“Andy Gracie: Symbiotic Circuits”
by Mitchell Whitelaw
Dec 2006
monsters
During the 1990s technology and biology seemed to become ever more tightly entwined. The Human Genome Project promised to reveal our innermost code, while Big Science demonstrated its ability to manipulate those codes in other species, creating genetically modified plants and animals. Tissue culture technology advanced; in 1995 American researchers showed a living mouse with a human ear growing on its back. Though unrelated scientifically to genetic engineering, the monster mouse carried the same message, of the increasing power of technoscience to manipulate the very substance of life. Many artists reponded, and continue to respond, to this nexus of the born and the made. Patricia Piccinini's 1997 Protein Lattice series used the ear-mouse to reflect on humanity, materiality and ethics in the face of modern science [1]. The Tissue Culture and Art Project lead a more recent trend, for artists to use bio/tech materials themselves, creating provocative monsters like the Worry Dolls from living tissue [2]. The cyborg, another form of bio/tech hybrid, also has a long history in the media arts; Stelarc has been using technology to probe and extend the boundaries of his own body for many years [3].

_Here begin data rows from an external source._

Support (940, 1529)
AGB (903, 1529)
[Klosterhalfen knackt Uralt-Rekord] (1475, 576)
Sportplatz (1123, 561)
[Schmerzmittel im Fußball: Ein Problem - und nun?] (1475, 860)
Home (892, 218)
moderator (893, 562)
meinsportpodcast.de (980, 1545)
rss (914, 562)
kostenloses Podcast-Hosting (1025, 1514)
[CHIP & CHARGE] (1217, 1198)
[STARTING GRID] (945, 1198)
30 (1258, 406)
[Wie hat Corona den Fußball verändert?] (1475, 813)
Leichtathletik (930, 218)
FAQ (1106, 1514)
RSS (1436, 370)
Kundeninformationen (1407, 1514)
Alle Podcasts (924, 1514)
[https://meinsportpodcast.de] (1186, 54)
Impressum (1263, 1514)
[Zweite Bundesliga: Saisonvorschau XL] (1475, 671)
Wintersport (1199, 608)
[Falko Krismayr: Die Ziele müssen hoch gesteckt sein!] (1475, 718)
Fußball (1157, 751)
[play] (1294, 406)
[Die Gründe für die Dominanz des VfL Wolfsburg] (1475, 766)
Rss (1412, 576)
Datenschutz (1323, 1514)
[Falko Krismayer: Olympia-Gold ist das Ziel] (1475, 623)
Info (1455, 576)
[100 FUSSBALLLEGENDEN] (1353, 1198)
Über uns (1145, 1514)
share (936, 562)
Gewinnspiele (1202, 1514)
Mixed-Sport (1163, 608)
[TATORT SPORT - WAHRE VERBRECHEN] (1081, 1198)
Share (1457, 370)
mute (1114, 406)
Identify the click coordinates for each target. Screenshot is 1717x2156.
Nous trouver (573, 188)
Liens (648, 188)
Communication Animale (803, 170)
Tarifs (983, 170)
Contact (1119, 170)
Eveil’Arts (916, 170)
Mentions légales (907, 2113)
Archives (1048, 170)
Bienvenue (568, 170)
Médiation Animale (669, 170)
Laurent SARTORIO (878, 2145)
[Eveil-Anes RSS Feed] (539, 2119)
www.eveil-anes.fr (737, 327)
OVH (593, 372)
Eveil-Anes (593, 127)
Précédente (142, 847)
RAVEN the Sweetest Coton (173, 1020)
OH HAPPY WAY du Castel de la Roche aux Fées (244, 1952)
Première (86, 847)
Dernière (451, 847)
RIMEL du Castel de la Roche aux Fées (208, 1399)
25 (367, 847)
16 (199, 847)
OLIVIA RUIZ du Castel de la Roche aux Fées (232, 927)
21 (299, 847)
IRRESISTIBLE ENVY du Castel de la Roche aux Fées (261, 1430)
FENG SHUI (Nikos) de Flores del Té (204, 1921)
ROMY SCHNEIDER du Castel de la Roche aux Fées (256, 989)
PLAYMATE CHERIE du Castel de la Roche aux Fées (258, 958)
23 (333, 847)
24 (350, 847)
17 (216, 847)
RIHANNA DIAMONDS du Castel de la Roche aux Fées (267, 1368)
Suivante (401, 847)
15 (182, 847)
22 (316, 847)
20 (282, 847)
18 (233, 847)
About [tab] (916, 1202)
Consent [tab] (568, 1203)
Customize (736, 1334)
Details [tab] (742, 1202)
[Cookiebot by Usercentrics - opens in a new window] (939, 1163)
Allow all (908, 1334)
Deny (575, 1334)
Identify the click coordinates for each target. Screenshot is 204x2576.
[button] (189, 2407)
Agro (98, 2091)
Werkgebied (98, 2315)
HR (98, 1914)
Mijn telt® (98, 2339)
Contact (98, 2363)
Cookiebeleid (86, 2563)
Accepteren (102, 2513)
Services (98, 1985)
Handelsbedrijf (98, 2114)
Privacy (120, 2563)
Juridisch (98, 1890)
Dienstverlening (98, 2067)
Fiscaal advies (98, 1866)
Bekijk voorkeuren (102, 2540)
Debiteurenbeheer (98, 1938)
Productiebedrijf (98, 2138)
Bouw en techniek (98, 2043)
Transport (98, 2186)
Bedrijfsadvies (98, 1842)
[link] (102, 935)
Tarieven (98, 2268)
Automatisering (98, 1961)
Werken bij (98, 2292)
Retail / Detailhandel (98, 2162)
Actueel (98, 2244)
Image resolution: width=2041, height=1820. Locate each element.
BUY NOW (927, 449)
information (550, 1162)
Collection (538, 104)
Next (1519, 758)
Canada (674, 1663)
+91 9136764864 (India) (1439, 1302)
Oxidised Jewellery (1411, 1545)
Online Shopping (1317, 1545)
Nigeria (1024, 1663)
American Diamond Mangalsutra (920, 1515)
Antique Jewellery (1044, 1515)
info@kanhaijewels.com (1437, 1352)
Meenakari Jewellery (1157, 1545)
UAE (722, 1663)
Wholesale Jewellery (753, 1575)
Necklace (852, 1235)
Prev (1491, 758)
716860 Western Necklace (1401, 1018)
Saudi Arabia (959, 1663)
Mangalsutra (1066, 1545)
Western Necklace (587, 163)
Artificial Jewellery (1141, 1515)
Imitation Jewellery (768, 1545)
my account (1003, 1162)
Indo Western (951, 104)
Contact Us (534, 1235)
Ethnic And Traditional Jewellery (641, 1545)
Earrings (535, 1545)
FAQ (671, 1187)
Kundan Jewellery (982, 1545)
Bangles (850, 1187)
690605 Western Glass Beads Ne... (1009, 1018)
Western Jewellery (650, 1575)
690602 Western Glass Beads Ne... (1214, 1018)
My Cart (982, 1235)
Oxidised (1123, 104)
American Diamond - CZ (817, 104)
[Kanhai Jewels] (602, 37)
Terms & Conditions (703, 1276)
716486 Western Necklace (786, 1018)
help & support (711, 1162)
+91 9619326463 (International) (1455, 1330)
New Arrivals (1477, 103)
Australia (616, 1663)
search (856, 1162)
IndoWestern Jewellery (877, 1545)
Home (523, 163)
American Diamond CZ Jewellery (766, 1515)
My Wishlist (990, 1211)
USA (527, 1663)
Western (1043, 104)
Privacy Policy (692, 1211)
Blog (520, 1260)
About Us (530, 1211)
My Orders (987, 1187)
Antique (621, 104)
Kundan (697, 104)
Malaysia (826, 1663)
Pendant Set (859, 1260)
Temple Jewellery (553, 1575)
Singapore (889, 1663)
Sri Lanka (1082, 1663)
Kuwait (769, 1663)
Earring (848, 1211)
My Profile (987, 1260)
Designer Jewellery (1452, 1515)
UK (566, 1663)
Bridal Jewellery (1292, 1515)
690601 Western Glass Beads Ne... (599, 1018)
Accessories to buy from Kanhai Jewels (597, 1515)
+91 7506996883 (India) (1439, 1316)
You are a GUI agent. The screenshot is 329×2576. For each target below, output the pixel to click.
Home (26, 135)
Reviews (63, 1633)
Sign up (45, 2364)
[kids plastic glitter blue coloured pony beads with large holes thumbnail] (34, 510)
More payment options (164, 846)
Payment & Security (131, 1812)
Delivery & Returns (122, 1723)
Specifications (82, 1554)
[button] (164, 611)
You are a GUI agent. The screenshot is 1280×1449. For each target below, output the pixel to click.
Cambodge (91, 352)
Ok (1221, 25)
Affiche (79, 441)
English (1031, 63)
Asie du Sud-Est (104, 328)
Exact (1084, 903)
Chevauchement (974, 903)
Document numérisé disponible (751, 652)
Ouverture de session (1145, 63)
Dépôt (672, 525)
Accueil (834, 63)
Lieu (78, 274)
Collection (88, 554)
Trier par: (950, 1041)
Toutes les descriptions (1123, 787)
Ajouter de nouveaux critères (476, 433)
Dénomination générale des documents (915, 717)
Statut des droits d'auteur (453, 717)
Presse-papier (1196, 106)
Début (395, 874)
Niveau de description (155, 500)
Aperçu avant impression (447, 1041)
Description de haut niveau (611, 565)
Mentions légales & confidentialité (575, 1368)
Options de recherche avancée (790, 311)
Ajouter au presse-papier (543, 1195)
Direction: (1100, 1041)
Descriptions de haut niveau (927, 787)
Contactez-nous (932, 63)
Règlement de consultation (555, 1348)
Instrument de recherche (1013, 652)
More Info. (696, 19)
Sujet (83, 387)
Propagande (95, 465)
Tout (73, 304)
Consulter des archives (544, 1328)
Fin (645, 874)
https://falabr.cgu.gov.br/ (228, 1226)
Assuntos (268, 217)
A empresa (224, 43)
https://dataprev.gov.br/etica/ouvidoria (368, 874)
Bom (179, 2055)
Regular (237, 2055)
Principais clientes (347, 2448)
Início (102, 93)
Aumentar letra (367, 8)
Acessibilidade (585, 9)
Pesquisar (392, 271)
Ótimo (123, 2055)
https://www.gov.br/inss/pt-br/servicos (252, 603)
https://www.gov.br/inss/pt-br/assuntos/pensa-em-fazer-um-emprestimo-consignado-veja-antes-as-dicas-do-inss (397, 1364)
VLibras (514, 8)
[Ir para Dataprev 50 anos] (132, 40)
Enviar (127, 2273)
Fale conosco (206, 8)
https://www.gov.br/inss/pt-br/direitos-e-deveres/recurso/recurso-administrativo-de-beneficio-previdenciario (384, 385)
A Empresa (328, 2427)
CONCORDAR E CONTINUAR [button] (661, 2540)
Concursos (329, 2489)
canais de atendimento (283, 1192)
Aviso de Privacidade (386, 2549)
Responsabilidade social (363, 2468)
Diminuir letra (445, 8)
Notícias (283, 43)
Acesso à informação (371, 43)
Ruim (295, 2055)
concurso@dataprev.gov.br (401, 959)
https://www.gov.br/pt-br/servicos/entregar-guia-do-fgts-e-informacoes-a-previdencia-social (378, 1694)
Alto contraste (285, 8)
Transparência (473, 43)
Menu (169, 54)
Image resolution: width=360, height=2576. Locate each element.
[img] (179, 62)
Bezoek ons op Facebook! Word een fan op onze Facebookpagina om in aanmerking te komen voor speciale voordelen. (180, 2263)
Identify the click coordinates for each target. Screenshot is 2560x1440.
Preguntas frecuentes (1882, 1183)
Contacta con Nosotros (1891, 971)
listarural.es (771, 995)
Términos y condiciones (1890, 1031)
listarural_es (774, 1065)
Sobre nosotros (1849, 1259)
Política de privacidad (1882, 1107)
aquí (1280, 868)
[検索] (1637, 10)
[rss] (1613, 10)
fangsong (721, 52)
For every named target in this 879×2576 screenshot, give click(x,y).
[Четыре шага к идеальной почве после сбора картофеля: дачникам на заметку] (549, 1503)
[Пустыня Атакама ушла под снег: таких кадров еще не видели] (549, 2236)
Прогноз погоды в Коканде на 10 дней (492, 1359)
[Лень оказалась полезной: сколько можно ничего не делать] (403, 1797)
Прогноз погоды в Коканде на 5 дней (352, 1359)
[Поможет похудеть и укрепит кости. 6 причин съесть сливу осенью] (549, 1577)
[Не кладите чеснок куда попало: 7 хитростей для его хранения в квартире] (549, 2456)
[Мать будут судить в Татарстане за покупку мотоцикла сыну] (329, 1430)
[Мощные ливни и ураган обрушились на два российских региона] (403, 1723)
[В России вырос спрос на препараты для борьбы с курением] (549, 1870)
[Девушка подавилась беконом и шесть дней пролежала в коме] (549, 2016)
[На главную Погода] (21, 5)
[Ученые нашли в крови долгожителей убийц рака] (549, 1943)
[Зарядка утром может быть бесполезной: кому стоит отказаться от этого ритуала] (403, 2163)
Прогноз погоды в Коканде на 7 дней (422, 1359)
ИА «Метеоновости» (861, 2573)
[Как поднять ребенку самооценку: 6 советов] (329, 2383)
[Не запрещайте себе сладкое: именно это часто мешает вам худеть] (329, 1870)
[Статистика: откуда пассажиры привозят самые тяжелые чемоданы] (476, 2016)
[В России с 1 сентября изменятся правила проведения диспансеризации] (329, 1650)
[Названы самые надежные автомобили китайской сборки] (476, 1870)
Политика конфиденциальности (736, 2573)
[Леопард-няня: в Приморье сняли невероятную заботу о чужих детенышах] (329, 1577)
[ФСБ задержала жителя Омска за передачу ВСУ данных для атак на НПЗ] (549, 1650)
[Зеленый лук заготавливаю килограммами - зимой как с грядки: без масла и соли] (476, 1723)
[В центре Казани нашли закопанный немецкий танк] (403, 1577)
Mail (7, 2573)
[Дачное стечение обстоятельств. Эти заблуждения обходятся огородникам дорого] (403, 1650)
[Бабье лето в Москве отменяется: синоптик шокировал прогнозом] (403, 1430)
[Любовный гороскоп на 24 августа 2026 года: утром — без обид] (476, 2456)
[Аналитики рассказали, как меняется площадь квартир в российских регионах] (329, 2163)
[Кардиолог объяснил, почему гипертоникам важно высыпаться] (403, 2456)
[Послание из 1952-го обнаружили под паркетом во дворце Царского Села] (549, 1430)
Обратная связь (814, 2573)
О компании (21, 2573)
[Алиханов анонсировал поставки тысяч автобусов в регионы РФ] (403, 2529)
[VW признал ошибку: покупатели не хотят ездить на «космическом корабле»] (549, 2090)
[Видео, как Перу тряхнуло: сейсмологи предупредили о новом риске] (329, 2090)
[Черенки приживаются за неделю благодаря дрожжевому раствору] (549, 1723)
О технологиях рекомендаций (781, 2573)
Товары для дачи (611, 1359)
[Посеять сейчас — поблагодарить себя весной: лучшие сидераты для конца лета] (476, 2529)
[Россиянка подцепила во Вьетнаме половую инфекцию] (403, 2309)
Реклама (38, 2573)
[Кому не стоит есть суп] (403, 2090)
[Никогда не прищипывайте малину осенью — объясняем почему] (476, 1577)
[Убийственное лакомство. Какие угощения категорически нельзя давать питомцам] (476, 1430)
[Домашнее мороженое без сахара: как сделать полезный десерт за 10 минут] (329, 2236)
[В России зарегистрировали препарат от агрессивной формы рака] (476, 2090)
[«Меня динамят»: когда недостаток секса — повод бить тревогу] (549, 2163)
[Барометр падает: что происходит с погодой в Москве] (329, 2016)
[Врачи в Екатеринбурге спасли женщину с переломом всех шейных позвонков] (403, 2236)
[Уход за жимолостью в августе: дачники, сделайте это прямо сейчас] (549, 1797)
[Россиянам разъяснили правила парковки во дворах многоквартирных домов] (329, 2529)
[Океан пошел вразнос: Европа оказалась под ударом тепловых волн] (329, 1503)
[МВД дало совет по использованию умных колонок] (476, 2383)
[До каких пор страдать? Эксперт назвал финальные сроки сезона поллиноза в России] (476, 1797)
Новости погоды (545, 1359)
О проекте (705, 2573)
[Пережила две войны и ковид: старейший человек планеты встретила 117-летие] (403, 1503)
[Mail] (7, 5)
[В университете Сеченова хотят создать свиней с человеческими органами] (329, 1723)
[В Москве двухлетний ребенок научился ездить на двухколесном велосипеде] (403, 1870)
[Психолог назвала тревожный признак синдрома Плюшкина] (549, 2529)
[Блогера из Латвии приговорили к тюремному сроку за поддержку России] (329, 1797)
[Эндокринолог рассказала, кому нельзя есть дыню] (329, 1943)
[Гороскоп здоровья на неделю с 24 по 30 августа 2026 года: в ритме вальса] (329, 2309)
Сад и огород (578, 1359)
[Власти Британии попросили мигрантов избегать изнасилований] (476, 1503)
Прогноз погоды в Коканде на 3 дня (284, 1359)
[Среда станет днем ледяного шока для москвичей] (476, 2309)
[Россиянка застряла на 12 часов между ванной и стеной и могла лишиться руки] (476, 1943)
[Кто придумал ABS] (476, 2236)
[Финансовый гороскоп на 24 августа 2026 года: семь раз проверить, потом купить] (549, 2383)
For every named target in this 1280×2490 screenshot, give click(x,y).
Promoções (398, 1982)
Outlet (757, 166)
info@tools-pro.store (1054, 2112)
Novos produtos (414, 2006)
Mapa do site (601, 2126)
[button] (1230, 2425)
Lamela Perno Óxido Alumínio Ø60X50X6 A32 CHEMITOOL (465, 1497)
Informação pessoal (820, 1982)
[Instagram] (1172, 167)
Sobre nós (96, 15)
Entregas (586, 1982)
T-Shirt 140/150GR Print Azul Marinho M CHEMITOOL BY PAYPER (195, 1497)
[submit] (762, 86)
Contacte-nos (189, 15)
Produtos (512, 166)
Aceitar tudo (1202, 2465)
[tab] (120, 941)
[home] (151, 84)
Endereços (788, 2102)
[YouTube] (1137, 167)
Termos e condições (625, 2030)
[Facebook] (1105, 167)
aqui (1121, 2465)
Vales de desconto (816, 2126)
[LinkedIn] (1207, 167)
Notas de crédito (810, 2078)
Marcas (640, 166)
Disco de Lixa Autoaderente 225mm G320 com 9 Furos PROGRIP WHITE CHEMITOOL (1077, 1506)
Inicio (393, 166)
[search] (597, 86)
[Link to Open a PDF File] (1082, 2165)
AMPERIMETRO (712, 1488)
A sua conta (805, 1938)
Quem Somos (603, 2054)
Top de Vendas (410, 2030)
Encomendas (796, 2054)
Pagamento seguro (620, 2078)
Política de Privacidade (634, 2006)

This work forms a minor tradition in recent new media art - a tradition of bio/tech monsters, hybrids and chimera. Miscegenation - the archaic taboo on inter-racial breeding - is revived here in a kind of inverted form, as such work exploits our immediate, affective response - our intimate revulsion - as a trigger for reflection. The transgressive thrill of mixing bio and tech is a recurring theme, and while cyborg art is now relatively old, it maintains its visceral effect because it accesses a primal psychic mechanism of identity-formation. It challenges the boundaries that we construct to establish our separation from the "outside" world, and maintain our identity. This is me: that is not me. This is human: that is mouse. Artists use this effect as a tactical hook, but by focusing on the cyborg or monster, work like that of Stelarc, Piccinini or TC&A can have a kind of renormalising effect. The monster is an age-old device for concentrating and objectifying anxiety: confining it, naming it, and restoring the boundaries of identity. As long as the chimera is objectified, it remains safely over there. It's the monster: I'm the human.
living (in) systems
In the late 1960s, art practice began to come to grips with the emergence of post-industrial capitalism, a social order characterised by increasing connectivity and interdependence. Influenced in part by the emerging field of cybernetics, artists turned to the figure of the system - a dynamic, real-time, abstract network of causally intertwined entities and forces. Like related approaches of conceptual and process art, systems art marks a shift away from the object: in 1968 theorist Jack Burnham declared that "we are now in transition from an object-oriented to a systems-oriented culture"; in a "systems aesthetic," "the artist ... consider[s] goals, boundaries, structure, input, output and related activity inside and outside the system." [4]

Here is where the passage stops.